Kırk beş yıl devam mücâdeleli bir hayattan sonra sürgündeki Kırım Türkleri, önce gizli, sonra da resmen izin almış olarak Vatan Kırım'a dönmeye başladılar. Geri dönüş; sevinçli – ümitli ve fakat gidiş kadar zorlu oldu.
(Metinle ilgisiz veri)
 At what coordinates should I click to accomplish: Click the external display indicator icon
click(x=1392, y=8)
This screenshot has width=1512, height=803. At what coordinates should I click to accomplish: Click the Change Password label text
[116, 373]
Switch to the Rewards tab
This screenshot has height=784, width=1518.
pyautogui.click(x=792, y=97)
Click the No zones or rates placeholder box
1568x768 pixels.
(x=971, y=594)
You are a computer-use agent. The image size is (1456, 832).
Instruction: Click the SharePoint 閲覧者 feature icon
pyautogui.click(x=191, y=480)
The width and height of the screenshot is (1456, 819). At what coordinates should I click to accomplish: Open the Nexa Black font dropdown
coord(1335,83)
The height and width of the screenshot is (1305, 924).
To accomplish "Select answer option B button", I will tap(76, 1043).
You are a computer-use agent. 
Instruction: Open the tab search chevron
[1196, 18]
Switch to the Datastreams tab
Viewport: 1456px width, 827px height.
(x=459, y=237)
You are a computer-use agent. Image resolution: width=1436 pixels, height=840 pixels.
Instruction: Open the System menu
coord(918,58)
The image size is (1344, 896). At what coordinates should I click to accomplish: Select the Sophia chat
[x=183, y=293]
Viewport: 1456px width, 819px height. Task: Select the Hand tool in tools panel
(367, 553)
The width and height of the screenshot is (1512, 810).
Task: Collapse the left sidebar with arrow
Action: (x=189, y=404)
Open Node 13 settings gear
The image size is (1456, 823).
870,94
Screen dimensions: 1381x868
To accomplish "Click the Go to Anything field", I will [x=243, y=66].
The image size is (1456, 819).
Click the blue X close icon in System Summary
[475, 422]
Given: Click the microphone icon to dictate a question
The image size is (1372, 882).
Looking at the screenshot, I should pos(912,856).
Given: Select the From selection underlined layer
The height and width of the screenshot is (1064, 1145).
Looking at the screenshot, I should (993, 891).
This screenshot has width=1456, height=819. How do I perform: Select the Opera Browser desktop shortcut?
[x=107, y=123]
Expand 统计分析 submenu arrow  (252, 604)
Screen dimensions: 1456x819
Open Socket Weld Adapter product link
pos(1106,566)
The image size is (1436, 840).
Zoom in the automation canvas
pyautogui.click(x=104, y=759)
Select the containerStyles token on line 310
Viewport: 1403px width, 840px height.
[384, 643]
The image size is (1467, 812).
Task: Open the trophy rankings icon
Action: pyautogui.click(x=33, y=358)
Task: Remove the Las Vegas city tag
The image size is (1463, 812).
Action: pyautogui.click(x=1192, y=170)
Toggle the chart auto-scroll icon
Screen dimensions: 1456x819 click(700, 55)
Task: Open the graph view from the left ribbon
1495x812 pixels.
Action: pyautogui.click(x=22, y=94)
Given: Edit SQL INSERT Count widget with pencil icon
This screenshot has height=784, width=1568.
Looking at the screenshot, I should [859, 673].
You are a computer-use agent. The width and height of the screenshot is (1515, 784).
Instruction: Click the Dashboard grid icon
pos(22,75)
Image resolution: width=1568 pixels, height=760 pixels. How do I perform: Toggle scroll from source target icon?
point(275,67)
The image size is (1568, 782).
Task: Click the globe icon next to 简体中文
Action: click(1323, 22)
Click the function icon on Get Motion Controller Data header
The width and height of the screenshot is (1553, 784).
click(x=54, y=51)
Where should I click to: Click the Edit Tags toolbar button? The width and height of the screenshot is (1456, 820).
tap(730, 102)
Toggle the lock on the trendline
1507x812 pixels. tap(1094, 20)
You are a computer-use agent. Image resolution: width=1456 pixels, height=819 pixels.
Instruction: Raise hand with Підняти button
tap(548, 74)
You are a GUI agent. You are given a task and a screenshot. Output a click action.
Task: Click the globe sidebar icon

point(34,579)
Topyekün sürgünün 50. yıldönümünde, 1994 yılına gelindiğinde Kırım toprakları; ata yurduna dönebilme imkânı bulabilen 260.000 vatan âşıkı tarafından yeniden Türkleştiriliyor, yeniden Müslümanlaştırılıyordu.

Kırım Tatar Millî Hareketi Teşkilâtı (KTMHT), 25 Ağustos 1991 târihinde Bahçesaray'da gerçekleştirdiği Olağanüstü Genel Kongre'de, Kırım Tatar Millî Meclisi (KTMM)'ni oluşturmuş, Kırım Muhtar Cumhuriyeti Parlâmentosu'nda, 14 milletvekili ile temsil edilme hakkını elde etmişti.

Türkler Kırım'da kısa zamanda teşkilâtlandılar. Kırım Tatar Tiyatrosu, radyosu, televizyonu, Kızılay Cemiyeti, Hekimler Birliği, Subaylar Birliği, Gençler Birliği, Müftülük, Gaspıralı İsmail Kütüphânesi'ni bünyesinde barındıran Medeniyet Merkezi,  Esnaf Birliği, Kaytarma Ansamblı unvanlı folklor ekibi... gibi organizasyonlar kısa zamanda hayata geçirildi.

Bütün bu işler kolay olmadı. Dönenlerin; işgal edilen ata topraklarına yerleşmesi, mahallî idârelerin; Kırım Türklerinin bin bir güçlükle inşa ettiği evlerinin yıkımı dâhil olmak üzere pek çok engellemelerine rağmen, kan ve can pahasına gerçekleştirildi. Bu problemlerin çözümünde KTMM çözüm bulmaya çalıştı. Kırım Türklerinin Kırım'da hissedilir şekilde güç olmaya başlaması, Kırım'daki Rus çoğunluğu tarafından endişe ile tâkip ediliyordu. Kırım Türklerinin dönüş süreci tamamlanmadan Kırım'daki Rusların statülerinin garantiye alınması çalışmaları başlatıldı. Bu maksatla Kırım Muhtar Sovyet Sosyalist Cumhuriyeti'nin yeniden kurulmasını istediler. Böylece Kırım, Ukrayna Cumhuriyeti'nden kopartılmış olacaktı. Moskova'ya bağlı muhtar cumhuriyet statüsü içerisinde Ruslar daha etkili olabileceklerini düşünüyorlardı. Bu proje, Kırım Türkleri tarafından şiddetle reddedildi. Ukrayna parlâmentosu da bu yönde karar alınca, Türklerin istediği sonuca ulaşıldı. Kırım, Rusya ile Ukrayna arasında sonraki yıllarda da anlaşmazlıkların ve pazarlıkların konusu oldu. Rusların ‘Sivastopol’ dedikleri Akyar şehrine özel bir statü verilerek ve Akyar limanı, Ukrayna hükümeti tarafından Rusya Federasyonu’na 25 yıl süre ile kiralanmak suretiyle anlaşmazlıklar donduruldu. Süre 2015 yılında doluyordu. Edinilen biliye göre Ukrayna Devlet Başkanı Viktor Yanukoviç, ülkesini terk etmeden önce imzaladığı anlaşma ile Akyar’ın kullanım süresini uzatmıştır.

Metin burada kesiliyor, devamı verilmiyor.